EXERCISE REQUIREMENTS:
The lines to reproduce from the material below are those from the one containing "Click paper plane icon in blue button" through the one containing "Task: Click the Extruded Boss/Base tool", both included; write them out exactly and add nothing.

______________________________

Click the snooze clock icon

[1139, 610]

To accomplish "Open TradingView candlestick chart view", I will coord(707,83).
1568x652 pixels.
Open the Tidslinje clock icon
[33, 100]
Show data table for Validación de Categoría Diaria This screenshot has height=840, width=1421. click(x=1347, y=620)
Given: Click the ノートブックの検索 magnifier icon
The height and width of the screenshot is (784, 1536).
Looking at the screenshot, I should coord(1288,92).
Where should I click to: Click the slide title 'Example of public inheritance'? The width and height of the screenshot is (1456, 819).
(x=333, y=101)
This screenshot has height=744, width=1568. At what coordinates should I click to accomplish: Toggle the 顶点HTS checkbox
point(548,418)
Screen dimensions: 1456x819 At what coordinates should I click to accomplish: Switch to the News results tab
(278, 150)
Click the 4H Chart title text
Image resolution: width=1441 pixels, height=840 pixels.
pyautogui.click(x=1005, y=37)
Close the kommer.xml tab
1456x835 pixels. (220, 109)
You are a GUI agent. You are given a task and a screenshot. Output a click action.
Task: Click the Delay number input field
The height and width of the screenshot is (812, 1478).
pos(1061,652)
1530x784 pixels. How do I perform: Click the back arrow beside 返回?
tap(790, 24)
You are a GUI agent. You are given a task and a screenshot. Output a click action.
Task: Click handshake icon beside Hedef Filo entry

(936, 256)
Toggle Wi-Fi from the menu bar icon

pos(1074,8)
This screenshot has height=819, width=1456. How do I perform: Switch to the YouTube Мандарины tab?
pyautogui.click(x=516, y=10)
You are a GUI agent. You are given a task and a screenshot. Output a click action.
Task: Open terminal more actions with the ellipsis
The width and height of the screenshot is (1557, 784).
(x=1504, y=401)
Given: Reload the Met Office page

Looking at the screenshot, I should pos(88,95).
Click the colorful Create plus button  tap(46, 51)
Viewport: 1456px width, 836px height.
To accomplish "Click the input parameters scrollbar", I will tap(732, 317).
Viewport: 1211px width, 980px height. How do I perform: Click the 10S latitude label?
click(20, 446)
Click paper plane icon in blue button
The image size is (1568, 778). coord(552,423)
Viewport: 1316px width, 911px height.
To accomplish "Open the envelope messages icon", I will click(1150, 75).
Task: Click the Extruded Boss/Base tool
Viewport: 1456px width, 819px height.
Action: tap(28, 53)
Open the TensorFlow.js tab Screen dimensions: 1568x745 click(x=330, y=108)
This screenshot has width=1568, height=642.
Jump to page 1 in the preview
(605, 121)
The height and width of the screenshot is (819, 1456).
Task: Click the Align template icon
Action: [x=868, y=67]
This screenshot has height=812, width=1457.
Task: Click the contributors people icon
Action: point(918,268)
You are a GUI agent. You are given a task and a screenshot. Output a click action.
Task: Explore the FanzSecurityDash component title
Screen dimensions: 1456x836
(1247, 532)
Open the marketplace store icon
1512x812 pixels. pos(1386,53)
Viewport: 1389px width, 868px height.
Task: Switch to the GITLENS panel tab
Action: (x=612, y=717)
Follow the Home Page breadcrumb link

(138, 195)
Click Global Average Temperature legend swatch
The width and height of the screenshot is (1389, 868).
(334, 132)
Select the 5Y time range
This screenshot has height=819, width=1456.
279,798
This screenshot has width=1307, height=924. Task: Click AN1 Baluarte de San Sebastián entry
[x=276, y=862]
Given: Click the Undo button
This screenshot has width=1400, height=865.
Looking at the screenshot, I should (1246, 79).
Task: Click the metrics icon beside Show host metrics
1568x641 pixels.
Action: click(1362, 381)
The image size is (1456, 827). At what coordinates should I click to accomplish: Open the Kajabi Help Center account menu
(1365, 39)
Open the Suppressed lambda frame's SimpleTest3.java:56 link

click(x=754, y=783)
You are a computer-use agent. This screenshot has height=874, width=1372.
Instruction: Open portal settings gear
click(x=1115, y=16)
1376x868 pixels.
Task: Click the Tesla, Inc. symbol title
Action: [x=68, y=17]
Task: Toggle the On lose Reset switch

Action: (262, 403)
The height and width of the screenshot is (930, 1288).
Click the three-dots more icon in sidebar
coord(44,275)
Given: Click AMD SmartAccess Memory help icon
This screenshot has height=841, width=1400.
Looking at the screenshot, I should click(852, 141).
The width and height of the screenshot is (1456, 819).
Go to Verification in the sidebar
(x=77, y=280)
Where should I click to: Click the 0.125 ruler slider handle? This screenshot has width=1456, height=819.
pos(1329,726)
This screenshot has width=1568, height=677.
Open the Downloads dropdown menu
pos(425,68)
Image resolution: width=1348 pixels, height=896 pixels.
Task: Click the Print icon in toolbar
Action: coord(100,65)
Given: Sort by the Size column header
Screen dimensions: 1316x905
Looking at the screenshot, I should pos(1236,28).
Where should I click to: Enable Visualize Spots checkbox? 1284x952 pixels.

______________________________

WRITTEN ANSWER:
Click paper plane icon in blue button
The image size is (1568, 778). coord(552,423)
Viewport: 1316px width, 911px height.
To accomplish "Open the envelope messages icon", I will click(1150, 75).
Task: Click the Extruded Boss/Base tool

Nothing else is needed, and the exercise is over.